I was wondering if there are any obvious static analysis tasks and other programming language tasks that Stan could really benefit from. I am asking because there might be MSc students here in Oxford who could enjoy contributing in that way.
Some examples of things I had in mind:
extensions to the type system, like tuples, function types;
new datatypes like associative arrays (dictionaries);
for Stan 3, dependency analysis which automatically determines in which program block a variable belongs;
static analysis to detect scenarios in which inference is likely to go wrong (do we think this could be useful/doable?).
Does anyone have examples of such things they’d like to see implemented? The more concrete the better! It’s especially good if it’s also academically interesting.
I’d honestly really like the sparse stuff Dan and Aki have been talking about. There’s some threads around here somewhere on that. I dunno if they ever found a path to get that implemented. But that might be more drudgery with tests in the Math library than anything else. Dan has a thread around here with quite a few details.
I’ve also been thinking about some (probably quite simple) metaprogramming system. There is a rudimentary #include mechanism already in place, but it would IMHO be cool to
a) Make including more structured to disallow the worst anti-patterns found in C (e.g. only let users include at the top level and include only whole model blocks). Even better, introduce proper scoping mechanisms. There is some discussion of this at https://github.com/stan-dev/stan/issues/2224
b) Allow compile-time parametrization of the models (resulting in conditional compilation of certain parts of the model). E.g. choosing a link function within a complex model by an enum parameter - this may alter the number and type of parameters to optimize and so is not easily implemented in Stan now. Once again I think it would be good to be very restrictive and allow only conditional compilation of whole blocks, force users to specify all params and do some type-checking etc. (Rust’s #[cfg] feature is IMHO a good starting point). A nice static analysis task would be to make the compiler check that the program is compilable under all allowed parameter assignments.
Sure, I’m not saying we shouldn’t do what you’re suggesting, I’m pointing out an edge case we need to deal with. Stan’s limited ability to encapsulate makes it difficult to create a useful #include that also respects some basic rules as you are suggesting. Personally I think it might be useful to allow blocks to appear multiple times and be concatenated so that the #include mechanism could remain simple.
We rebuild it every log density evaluation, so static analysis on it isn’t really static. Some other autodiff systems reuse their “tapes” and sometime optimize them—CppAD is an example.
I think that’s all waiting on @mitzimorris finishing the underlying type refactor. I think it’s going well, but it’s not ready yet. She’ll know more.

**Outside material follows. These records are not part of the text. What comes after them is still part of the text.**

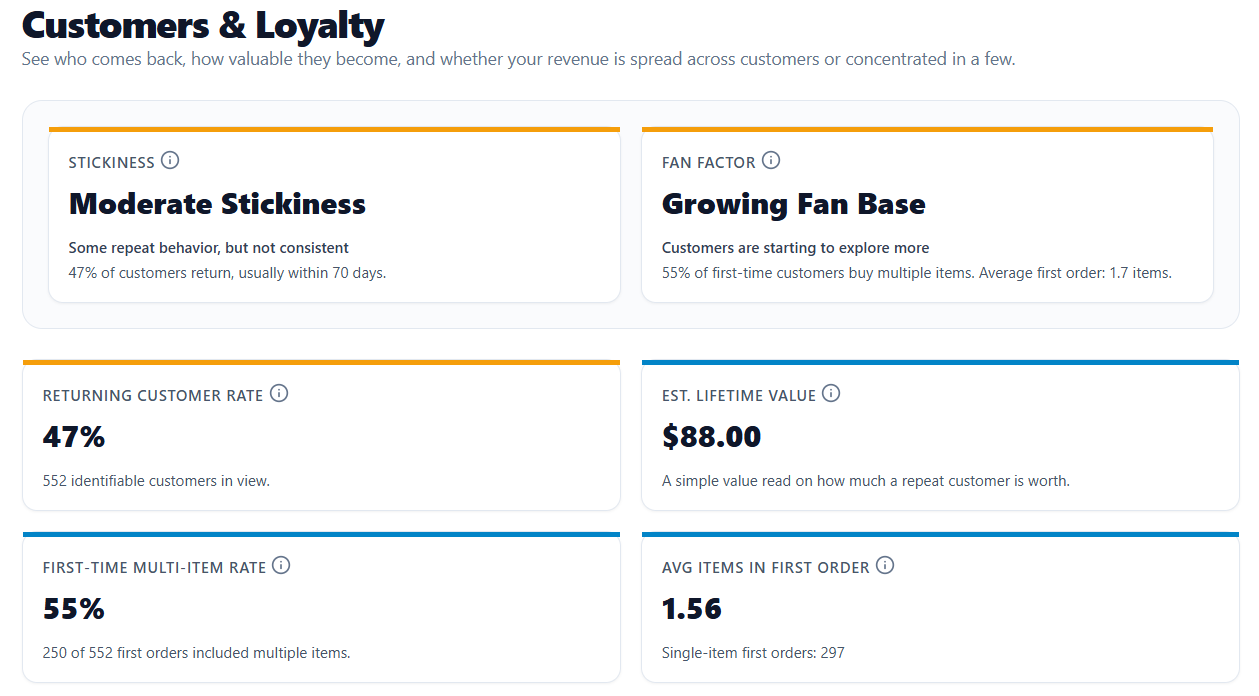
Task: Click the orange accent bar above Stickiness card
Action: pos(334,128)
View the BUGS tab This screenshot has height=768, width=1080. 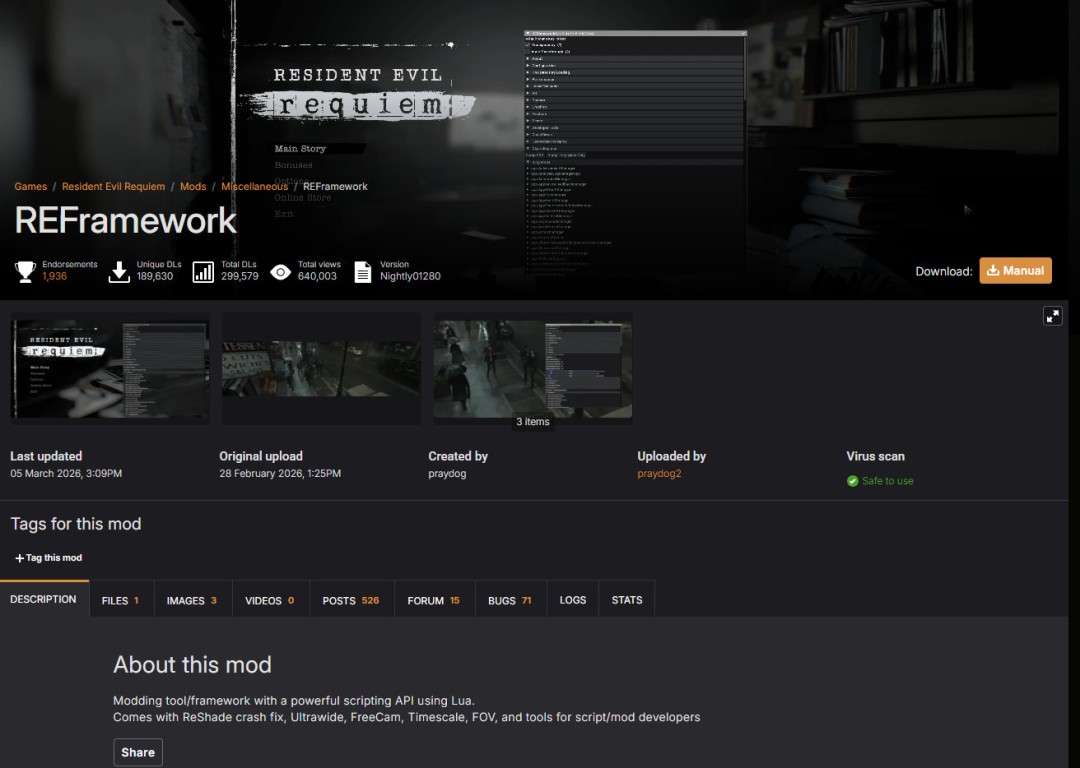click(x=509, y=601)
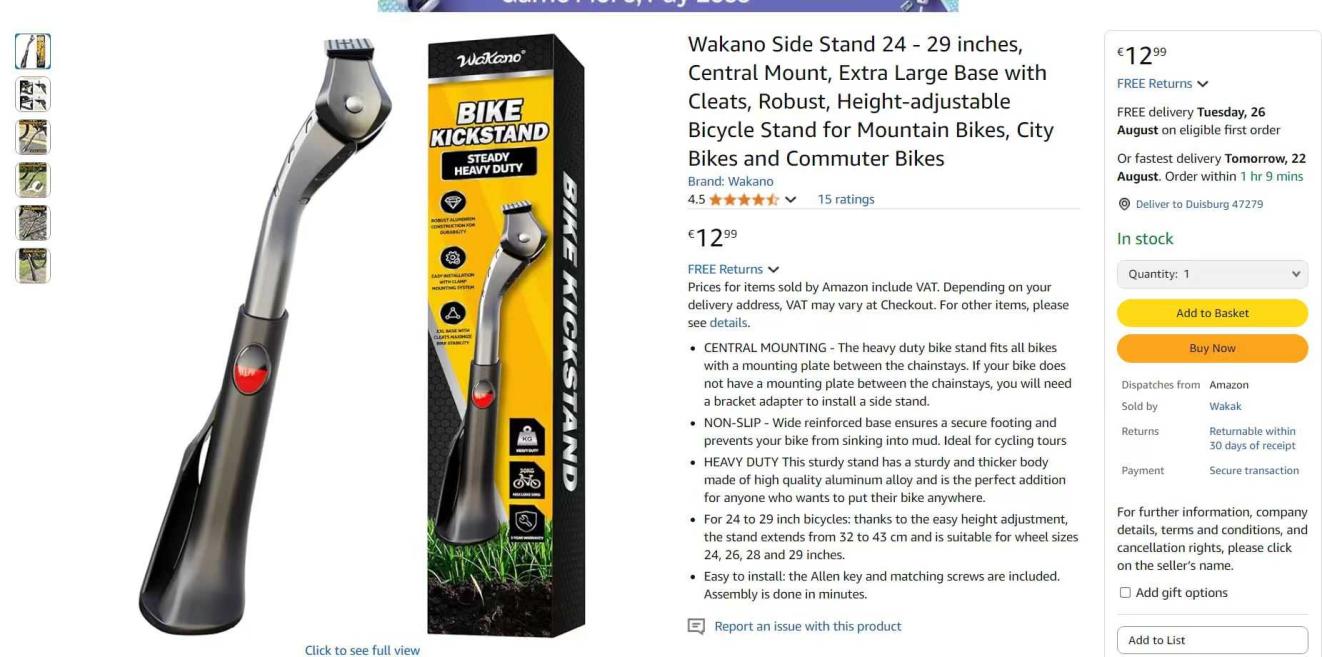
Task: Open the Quantity dropdown
Action: (x=1212, y=274)
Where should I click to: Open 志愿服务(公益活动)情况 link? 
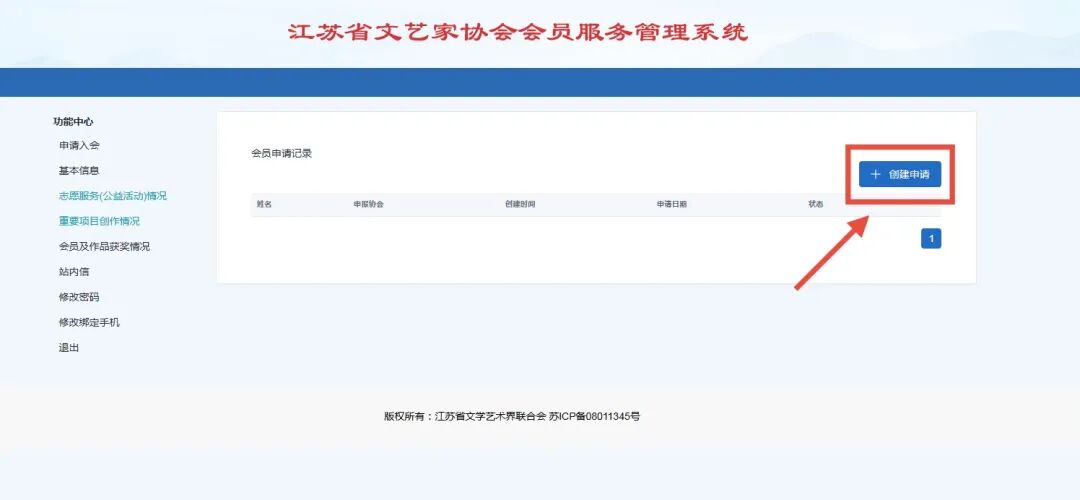pyautogui.click(x=112, y=196)
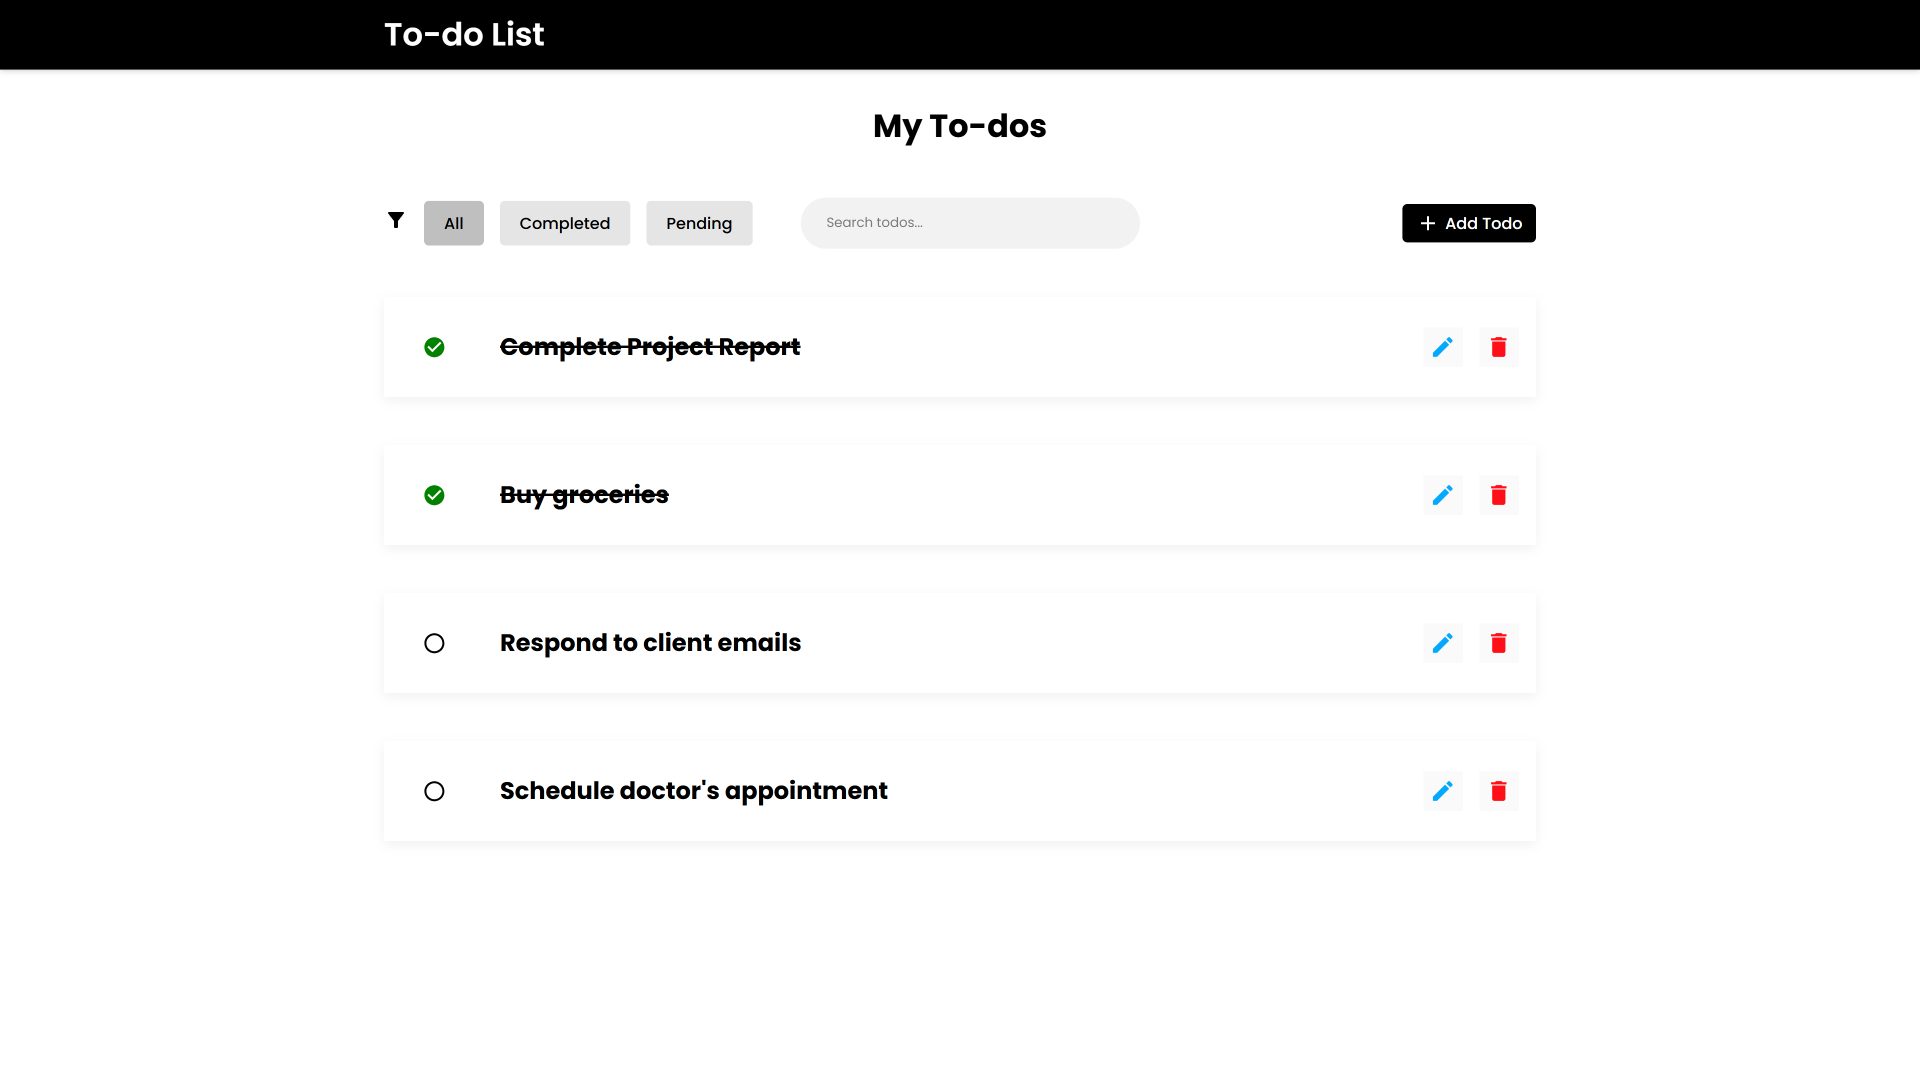
Task: Click the filter funnel icon
Action: pyautogui.click(x=396, y=220)
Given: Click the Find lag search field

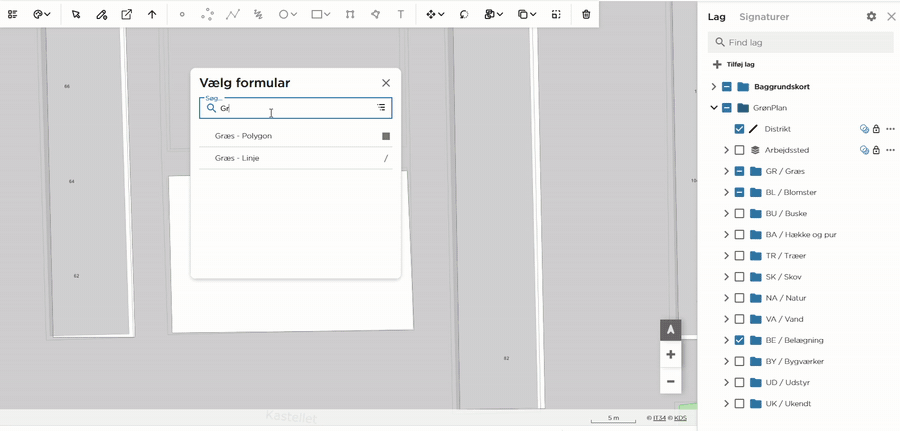Looking at the screenshot, I should tap(801, 42).
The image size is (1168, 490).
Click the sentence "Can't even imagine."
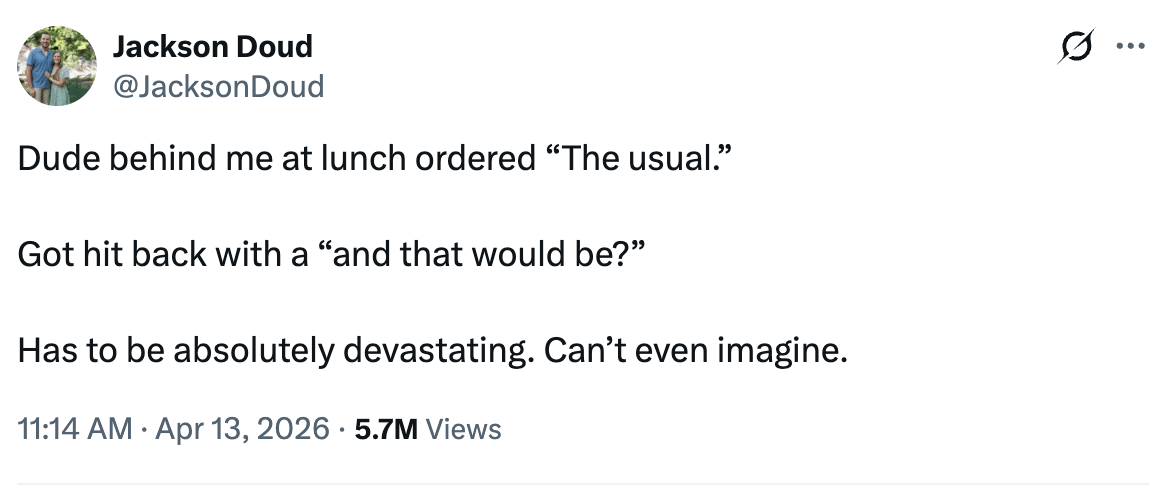696,350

This is the big one we want to tackle. Andrew calls it something like “pedantic mode” and we’ve also called it “lint” there is the beginning of a Wiki with some things we know we can easily detect statically: Home · stan-dev/stan Wiki · GitHub
That’d be cool. There are includes right now, but that’s about it.
I don’t quite see what that’d give you. Is this part of a workflow with multiple models? The advantage would be that the’re all in one file even if they all have to be recompiled?
Scoping for includes? I thought that’s what Krzysztof said would then break RStanArm.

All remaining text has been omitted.